Guillaume Apollinaire, Souvenir du Douanier, 1914 (23/50)
On doit à l’amitié de Guillaume Apollinaire pour le peintre Henri Rousseau et au surnom de « Douanier » popularisé par Alfred Jarry, alors que l’intéressé gagnait sa vie comme commis à l’octroi municipal de Paris, l’écriture par l’inventeur du surréalisme et des calligrammes de quatre poèmes évoquant la douane, pour le plus grand profit de la présente anthologie et de l’imaginaire de la Gabelle.
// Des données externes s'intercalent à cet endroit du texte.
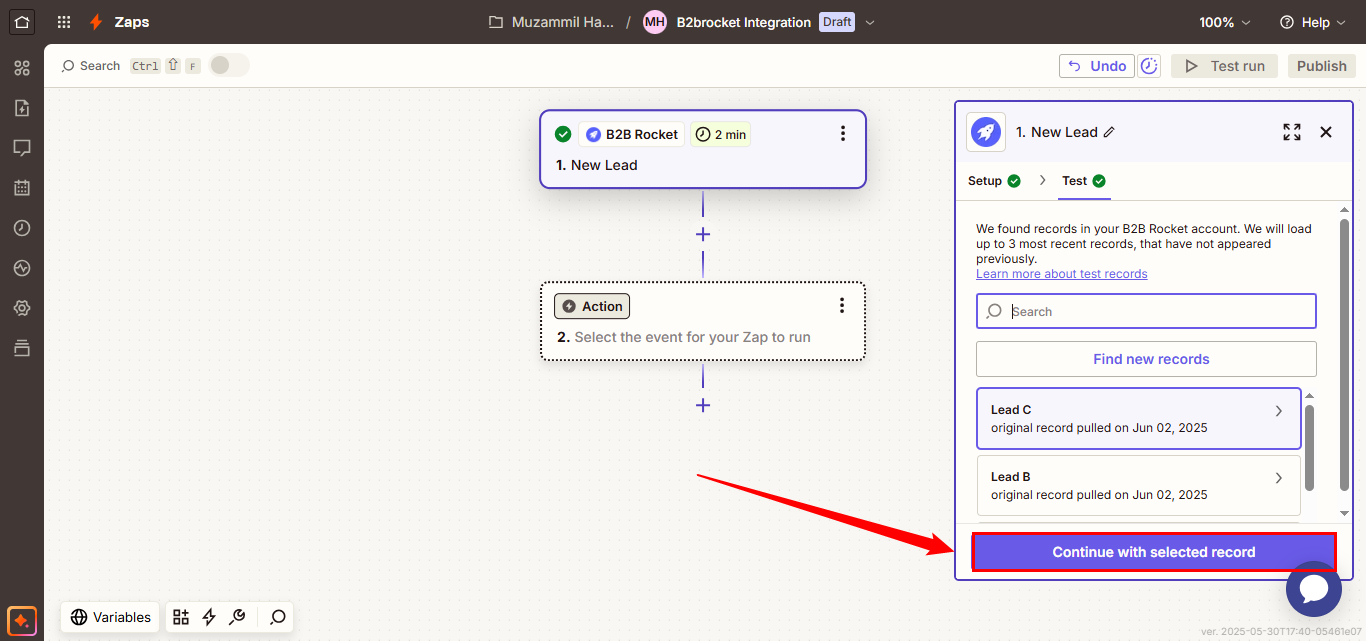The height and width of the screenshot is (641, 1366).
Task: Open Learn more about test records link
Action: click(1061, 274)
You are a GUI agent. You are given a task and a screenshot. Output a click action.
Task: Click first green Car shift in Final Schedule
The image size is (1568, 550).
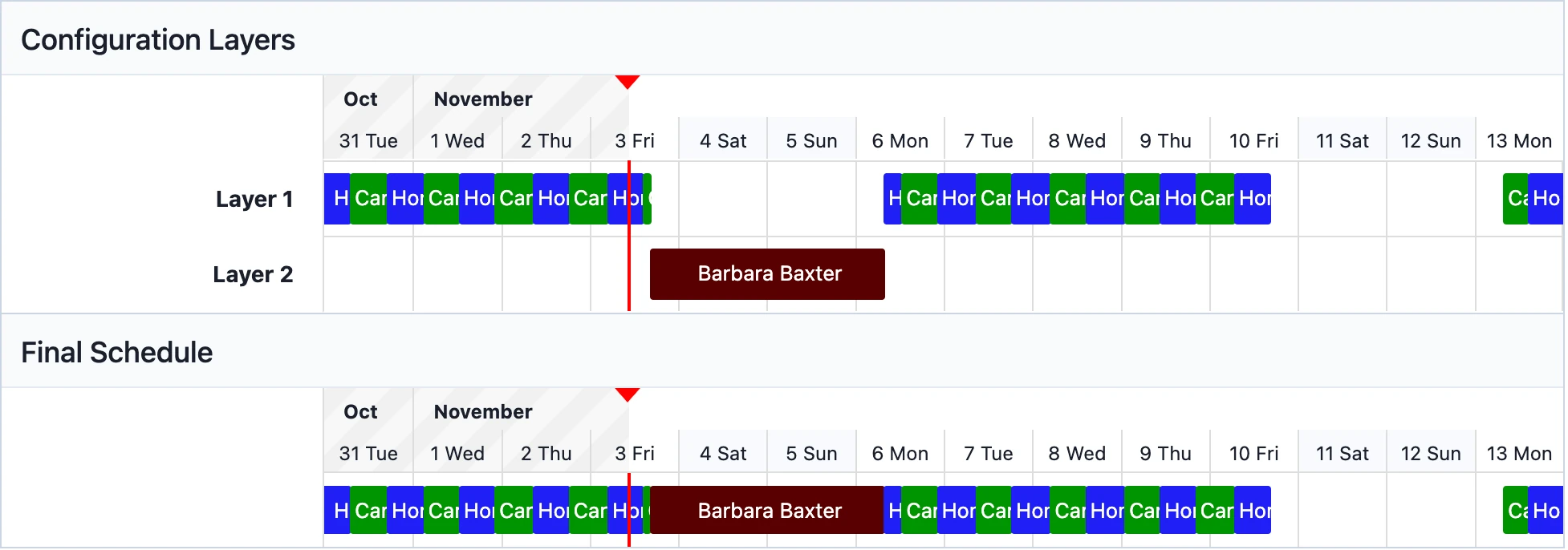[x=369, y=510]
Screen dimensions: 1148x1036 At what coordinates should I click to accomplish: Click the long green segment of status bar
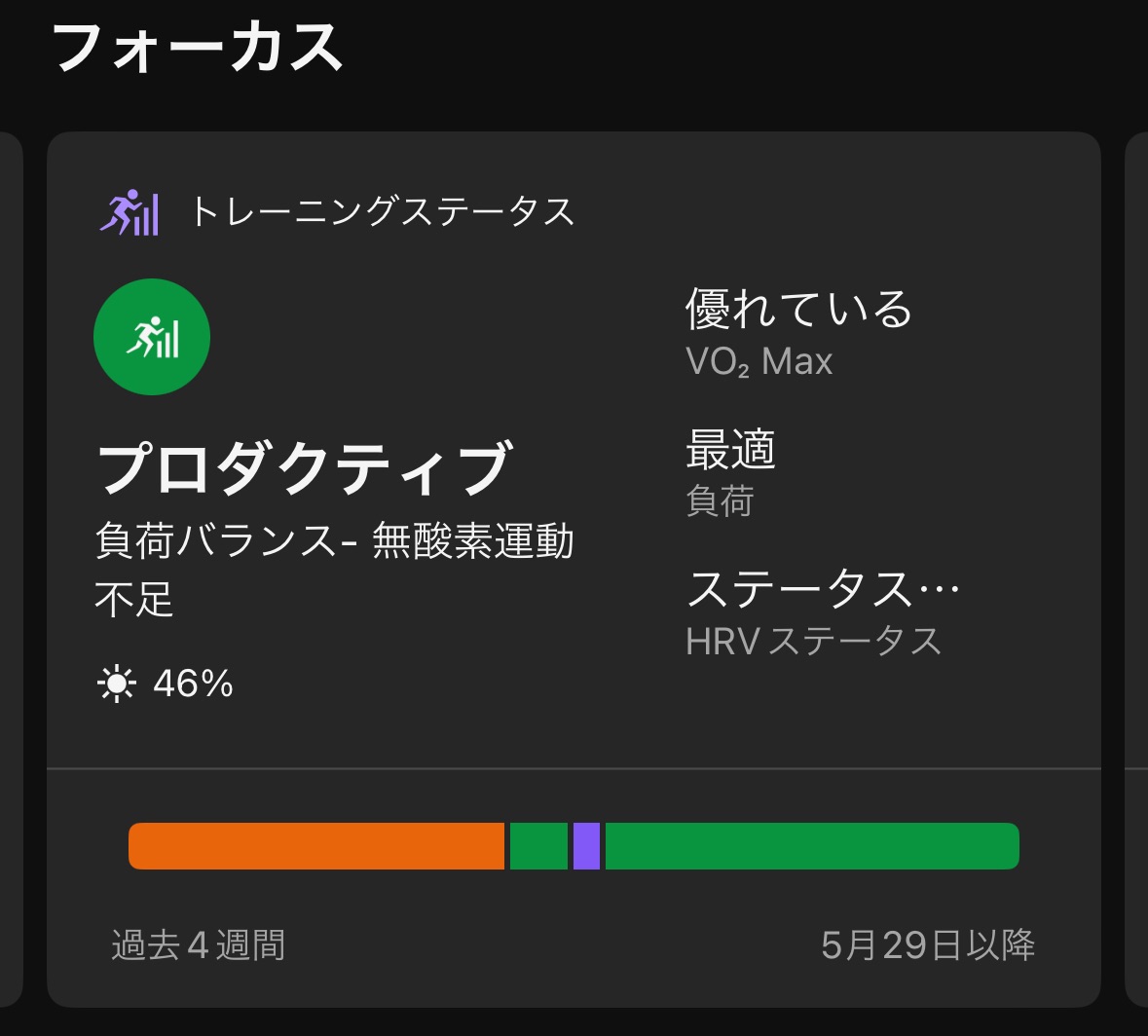click(811, 846)
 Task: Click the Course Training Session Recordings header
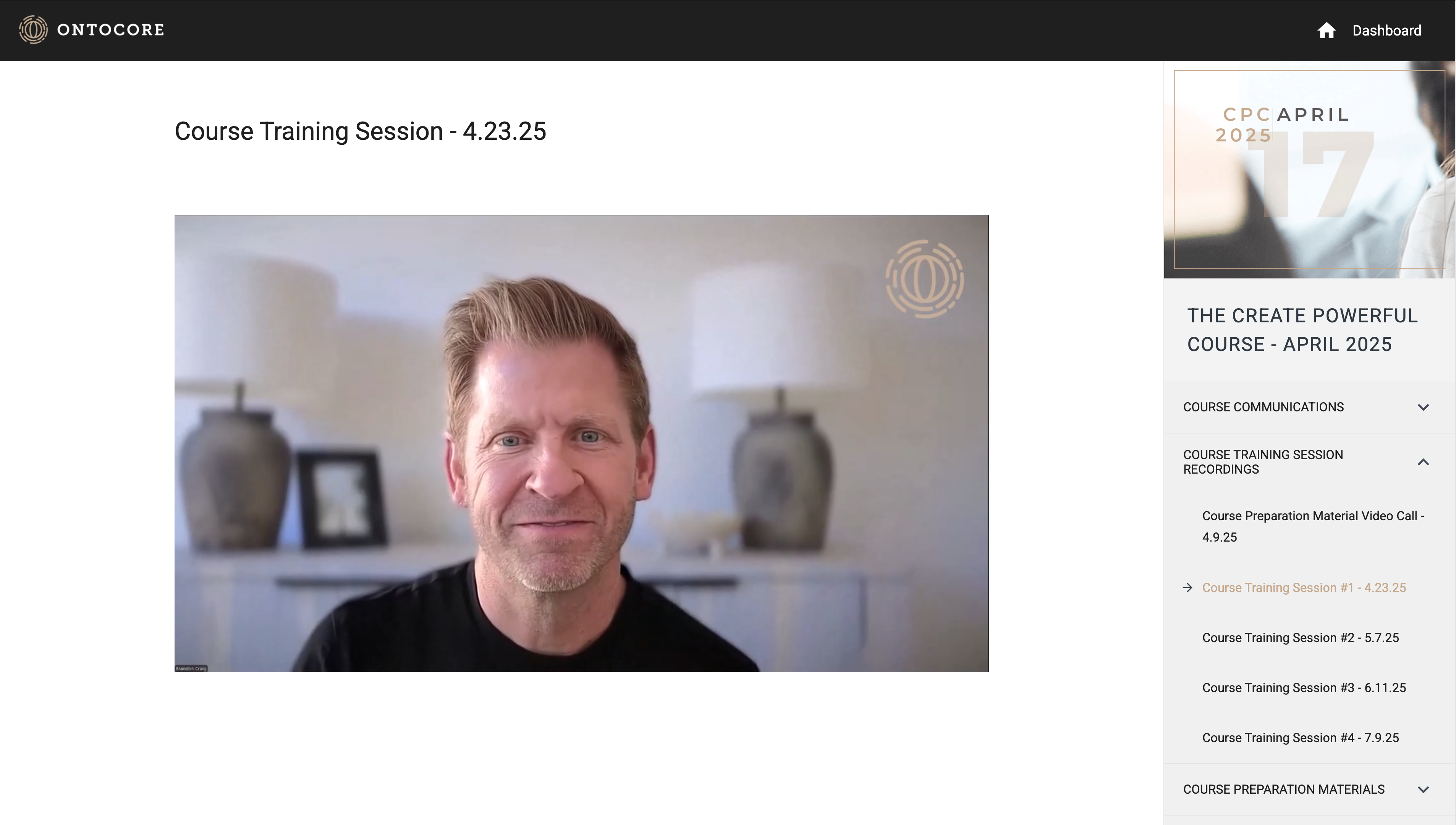pyautogui.click(x=1309, y=462)
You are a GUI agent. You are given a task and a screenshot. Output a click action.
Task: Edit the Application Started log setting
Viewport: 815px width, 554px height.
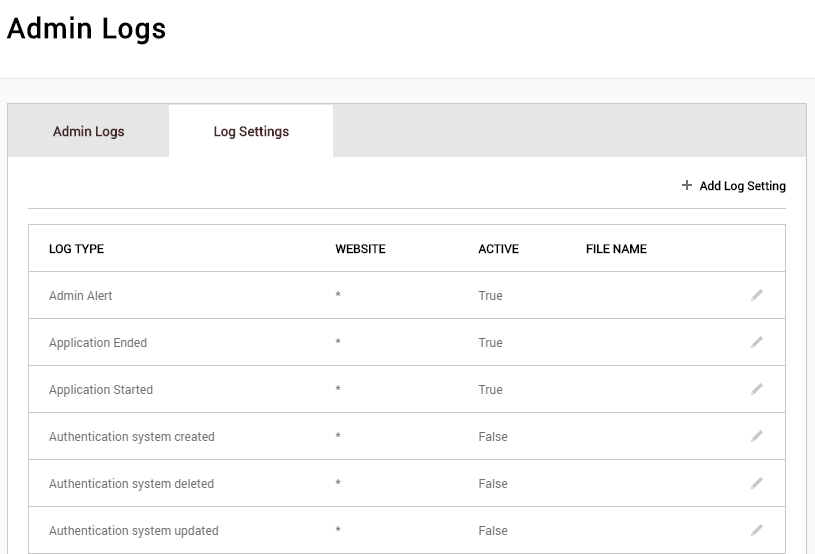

Souvenir du Douanier, 1914*
Un tout petit oiseau
Sur l’épaule d’un ange
Ils chantent la louange
Du gentil Rousseau
             Les mouvements du monde
Les souvenirs s’en vont
Comme un bateau sur l’onde
Et les regrets au fond
                   Gentil Rousseau
Tu es cet ange
Et cet oiseau de ta louange
Ils se donnaient la main et s’attristaient ensemble
Sur leurs tombeaux ce sont les mêmes fleurs qui tremblent
Tu as raison elle est belle
Mais je n’ai pas le droit de l’aimer
Il faut que je reste ici
Où l’on fait de si jolies couronnes mortuaires en perles
Il faudra que je te montre ça
  La belle Américaine
Qui rend les hommes fous
Dans deux ou trois semaines
Partira pour Corfou
                 Je tourne vire
Phare affolé
Mon beau navire
S’en est allé
Des plaies sur les jambes
Tu m’as montré ces trous sanglants
Quand nous prenions un quinquina
Au bar des Iles Marquises rue de la Gaîté
Un matin doux de verduresse
           Les matelots l’attendent
Et fixent l’horizon
Où mi-corps hors de l’onde
Bayent tous les poissons
                       Je tourne vire
Phare affolé
Mon beau navire
S’en est allé
Les tessons de ta voix que l’amour a brisée
Nègres mélodieux Et je t’avais grisée
  La belle Américaine
Qui rend les hommes fous
Dans deux ou trois semaines
Partira pour Corfou
Tu traverses Paris à pied très lentement
La brise au voile mauve Êtes-vous là maman
         Je tourne vire
Phare affolé
Mon beau navire
S’en est allé
On dit qu’elle était belle
Près du Mississippi
Mais que la rend plus belle
La mode de Paris
         Je tourne vire
Phare affolé
Mon beau navire
S’en est allé
Il grava sur un banc près la porte Dauphine
Les deux noms adorés Clémence et Joséphine
Et deux rosiers grimpaient le long de son âme
Un merveilleux trio
Il sourit sur le Pavé des Gardes à la jument pisseuse
Il dirige un orchestre d’enfants
Mademoiselle Madeleine
Ah ! Mademoiselle Madeleine
Ah !
Il y a d’autres filles
Dans l’arrondissement
De douces de gentilles
Et qui n’ont pas d’amants
                   Je tourne vire
Phare affolé
Mon beau navire
S’en est allé

*Source : Les Soirées de Paris, n°23, 15 avril 1914.